> [Task] Copy the items below word for word, starting with the line that contains "Select the Security employee category" and going on through the line that contains "Viewport: 740px width, 548px". Leave the pictures out of your copy.

> [Data to use]
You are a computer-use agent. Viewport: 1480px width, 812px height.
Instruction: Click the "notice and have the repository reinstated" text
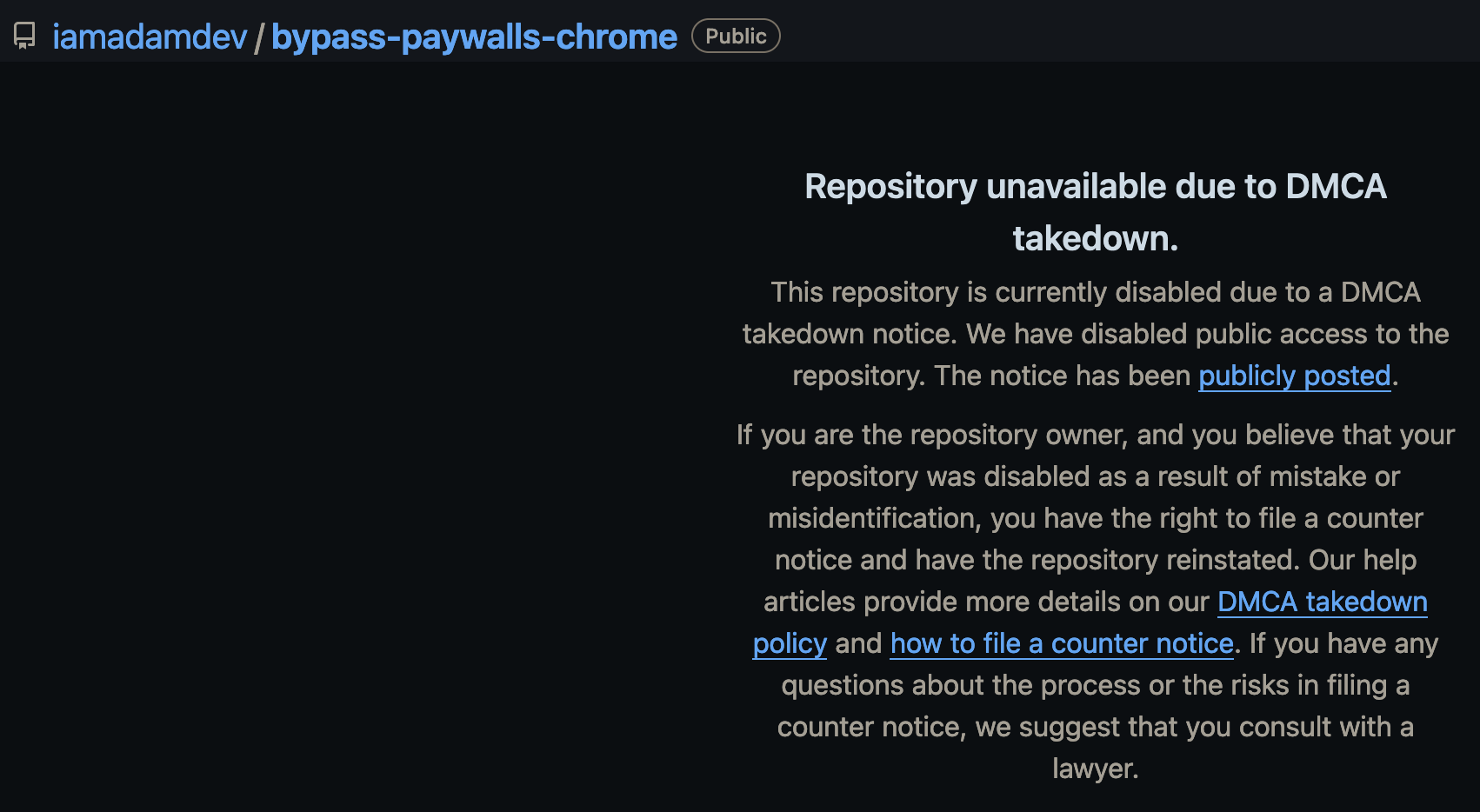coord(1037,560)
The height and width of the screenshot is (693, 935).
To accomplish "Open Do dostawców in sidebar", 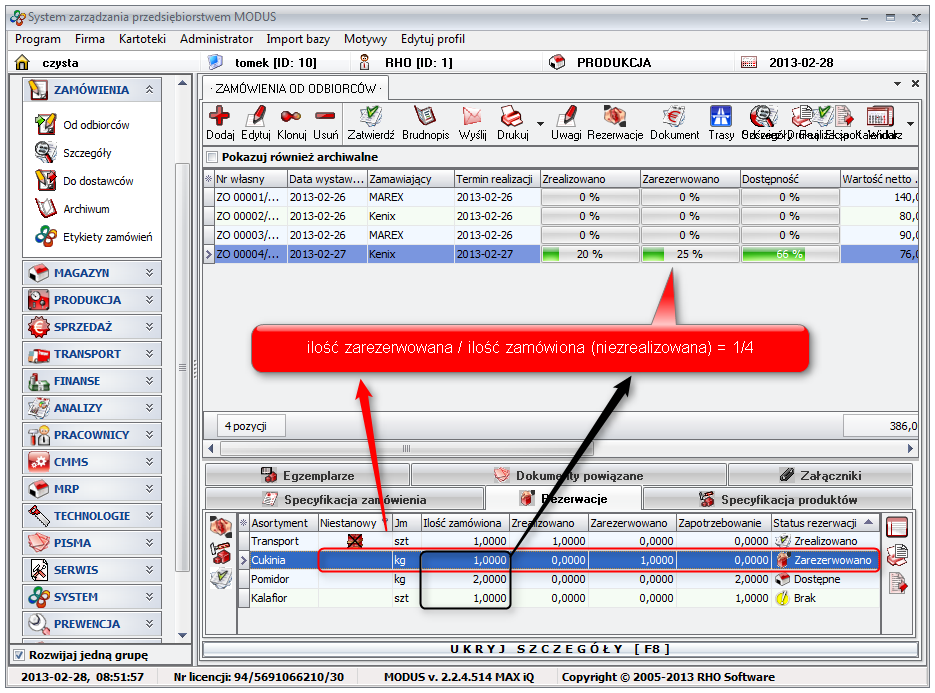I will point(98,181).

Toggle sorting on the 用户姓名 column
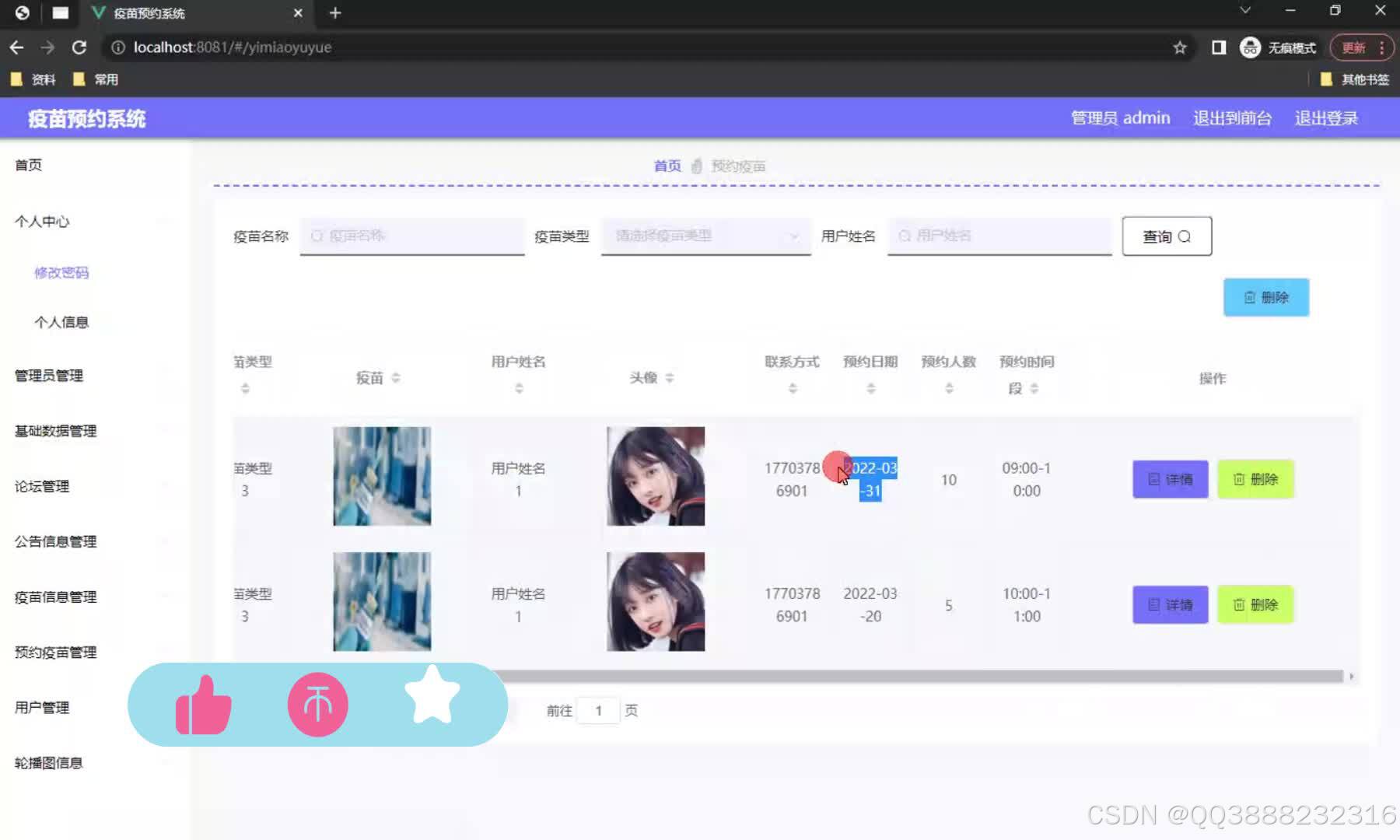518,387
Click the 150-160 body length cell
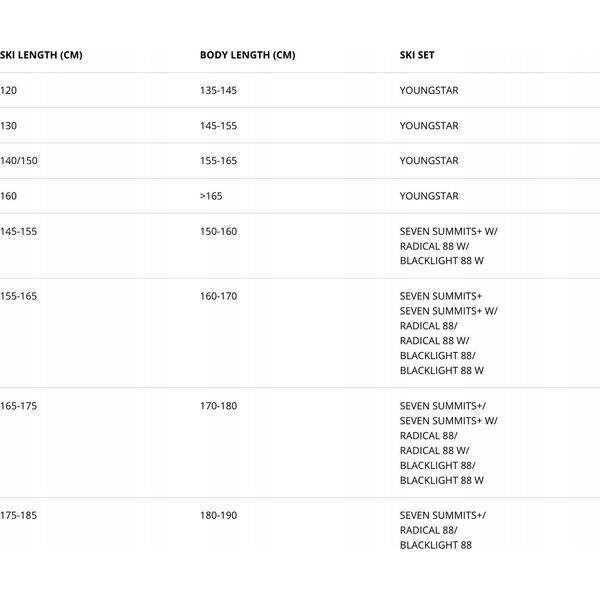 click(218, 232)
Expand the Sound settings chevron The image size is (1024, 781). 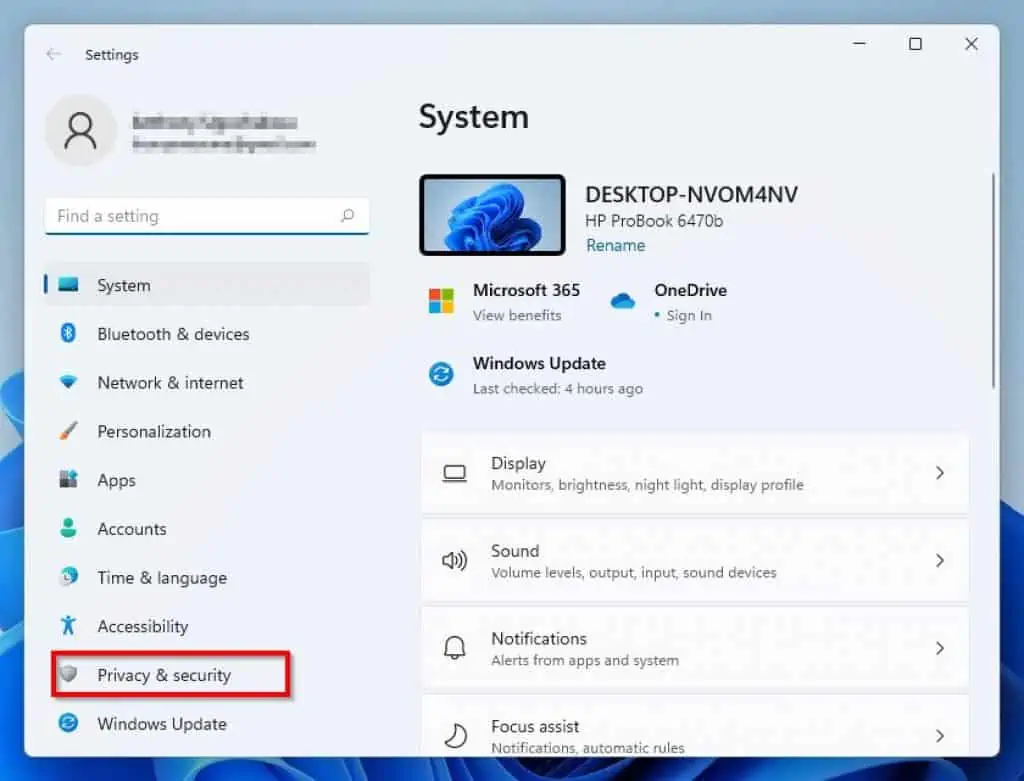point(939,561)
---
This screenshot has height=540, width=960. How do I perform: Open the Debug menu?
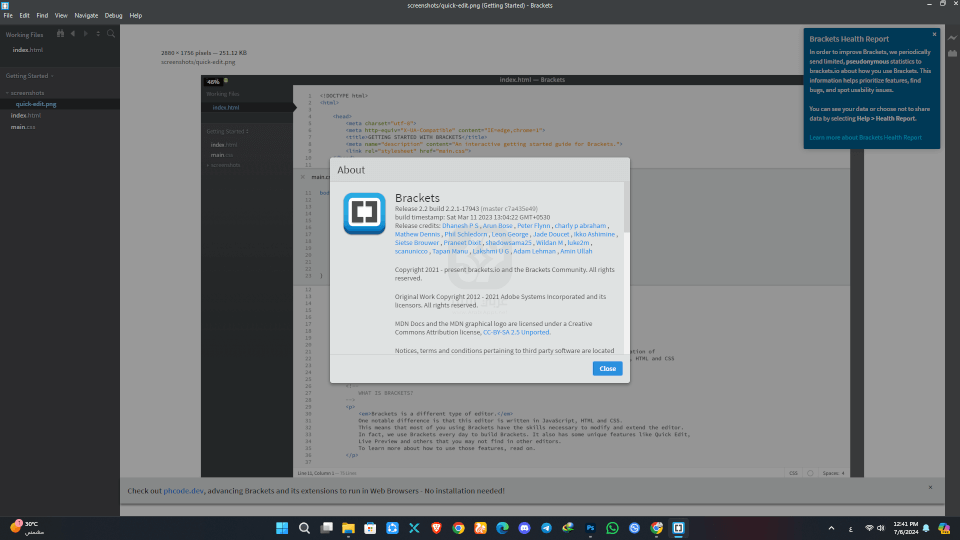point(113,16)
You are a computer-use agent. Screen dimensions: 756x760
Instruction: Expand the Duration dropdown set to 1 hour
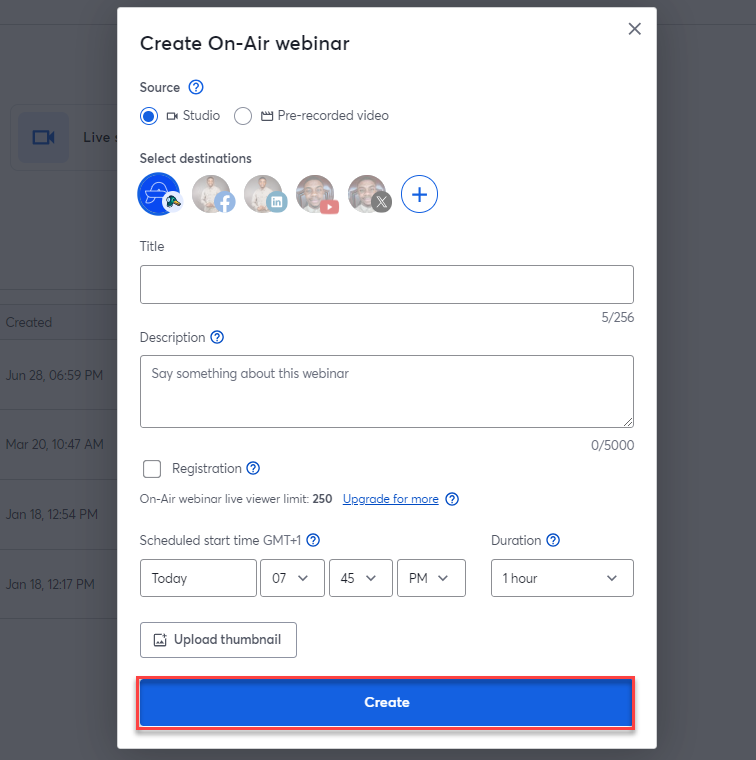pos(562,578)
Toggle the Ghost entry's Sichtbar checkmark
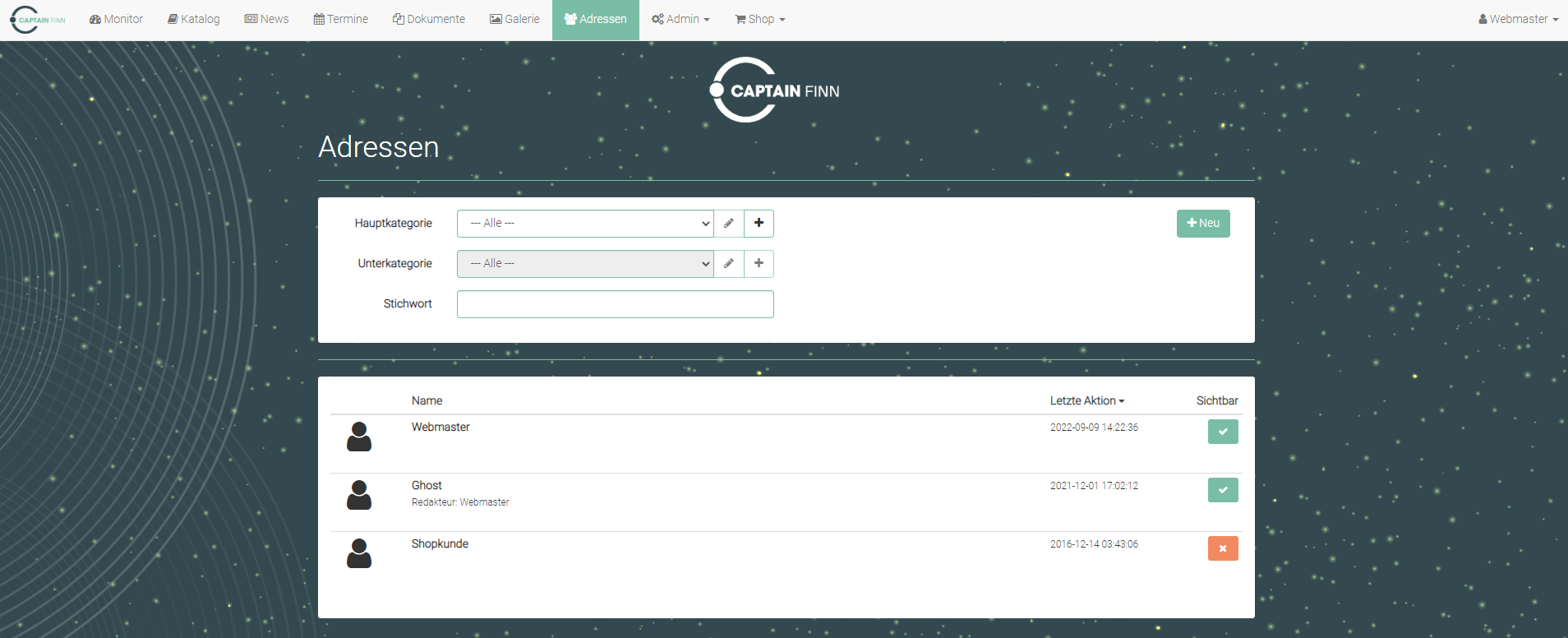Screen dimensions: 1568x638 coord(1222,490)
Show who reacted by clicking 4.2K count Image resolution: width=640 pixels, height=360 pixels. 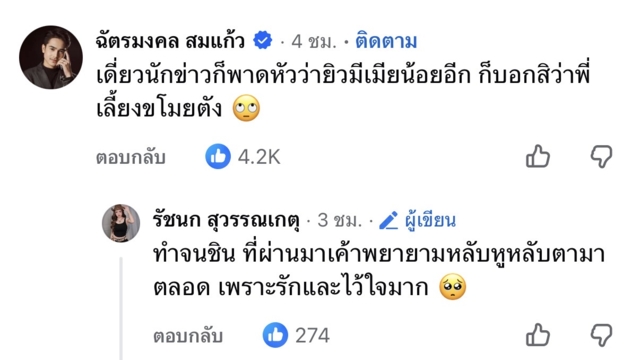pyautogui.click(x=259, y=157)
...
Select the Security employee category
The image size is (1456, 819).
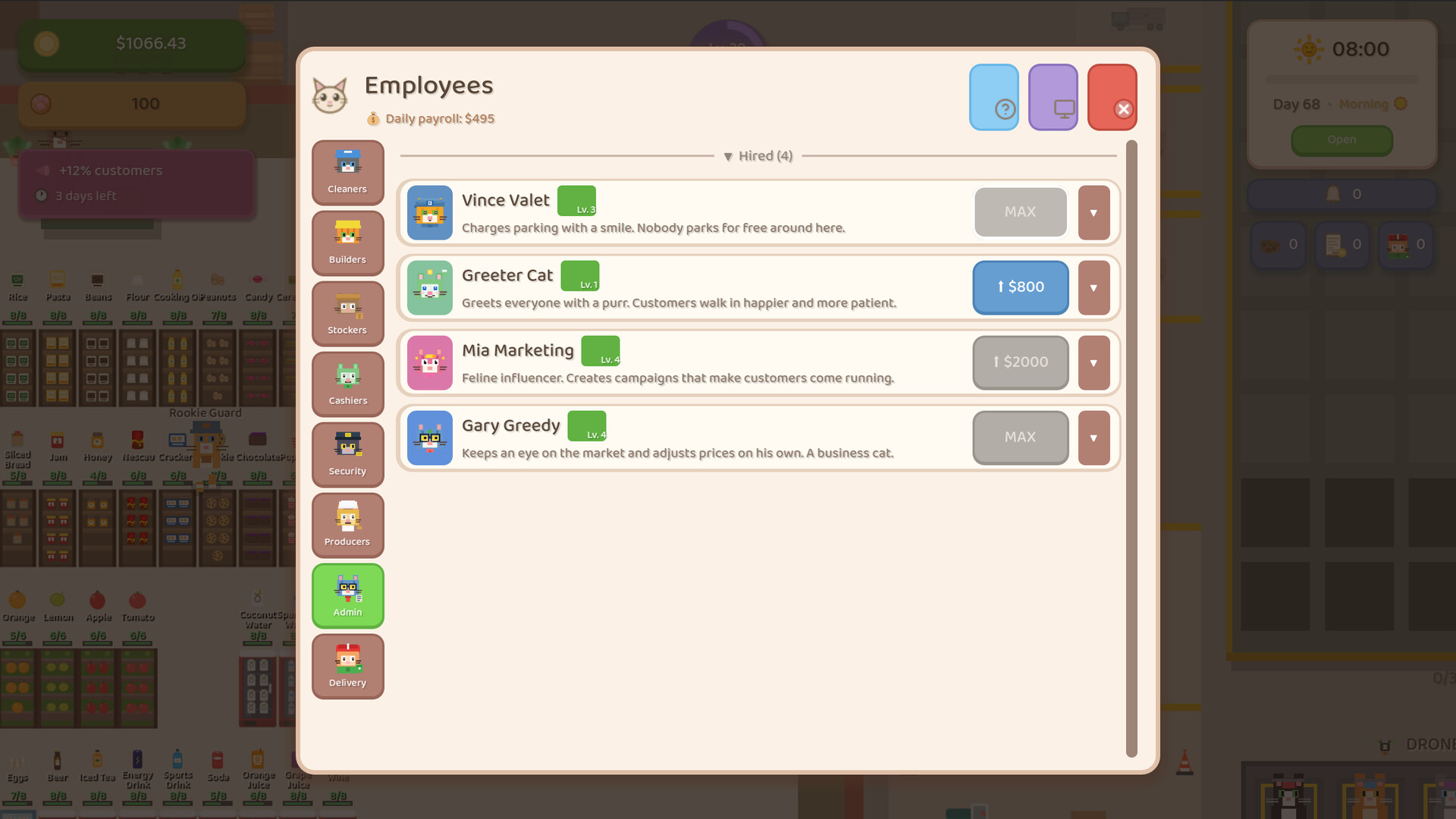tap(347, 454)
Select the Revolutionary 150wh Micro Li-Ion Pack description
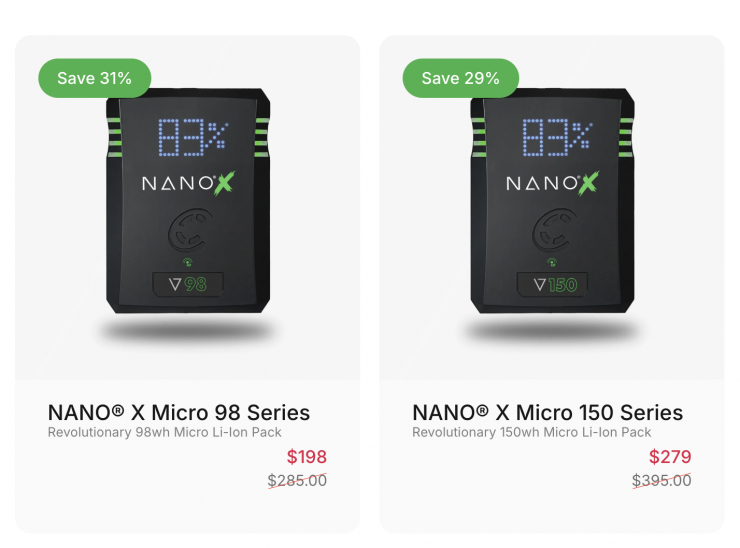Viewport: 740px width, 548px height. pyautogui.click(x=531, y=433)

> [Task solution]
Select the Security employee category
The image size is (1456, 819).
tap(347, 454)
Select the Revolutionary 150wh Micro Li-Ion Pack description
Viewport: 740px width, 548px height. pyautogui.click(x=531, y=433)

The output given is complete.